Questa testata ha sempre tenuto una posizione molto chiara sugli aumenti dei prezzi causati direttamente o indirettamente dalla pandemia e che riguardano essenzialmente i prodotti energetici ed alimentari. Si è cercato di documentarne al meglio la dinamica, sottolineando, in particolare, che (come dimostrato da ricerche economiche –mai smentite – e relative in particolare all’Italia) i mezzi di informazione abbiano avuto nel recente passato (ossia poco più di venti anni fa) un ruolo non secondario nel diffondere aspettative inflazionistiche generalizzate sulla base di tensioni specifiche ad alcuni mercati. Le aspettative che incidono su tutti gli agenti economici sono il maggiore e miglior veicolo che quella che un articolo del New York Times del lontano 1937 chiamò la spirale prezzi-salari.

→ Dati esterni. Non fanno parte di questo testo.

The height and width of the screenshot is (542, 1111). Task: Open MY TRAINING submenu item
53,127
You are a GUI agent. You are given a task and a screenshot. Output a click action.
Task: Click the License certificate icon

Sono dati eloquenti. Sono cresciuti notevolmente i prezzi dell’energia, specialmente dei prodotti i cui prezzi sono “regolamentati”, un mercato in cui l’autorità di regolazione può, ed anzi ha il dovere di, incidere e in cui il Governo può portare sollievo temporaneo non generalizzato ma alle fasce deboli utilizzando la leva tributarie sulle aziende (poche ma potenti) che dalla situazione traggono extra-profitti.
Più difficile, operare nel mercato dei generi alimentari: come già sottolineato su questa testata, è doveroso alzare la voce a Bruxelles in materia di politica agricola comune. Di recente, Robert Shiller ha ricordato come sia errato includere i prezzi dell’energia e degli alimentari nelle stime aggregate dell’inflazione data la loro volatilità. Sono infine da considerarsi fisiologici, e temporanei, gli aumenti dei prezzi dei servizi ricreativi, culturali e per la cura della persona a ragione del forte aumento della domanda dopo due anni di restrizioni dovute alla pandemia.
Dagli Stati Uniti, dove l’aumento per l’indice dei prezzi al consumo è stato molto più alto che in Europa ed in Italia (ha toccato il tasso annuo del 7,5% in gennaio) ci sono indicazioni che il tasso (inclusivo di energia ed alimentari) ha raggiunto il picco e sta iniziando una lenta discesa, soprattutto in quanto si stanno esaurendo gli effetti sui prezzi del rapido “rimbalzo” dell’economia registratosi dopo la brusca recessione del 2020 dovuta ai vari lockdown ed ai forti stimoli monetari e di bilancio per superarla.
Si potrebbero fare altre citazioni. Così come gli aumenti dei prezzi negli Usa hanno anticipato quelli in Europa (e sono stati più sostenuti), è ragionevole chiedersi se anche nel Continente vecchio, le tensioni inflazionistiche abbiano raggiunto il picco.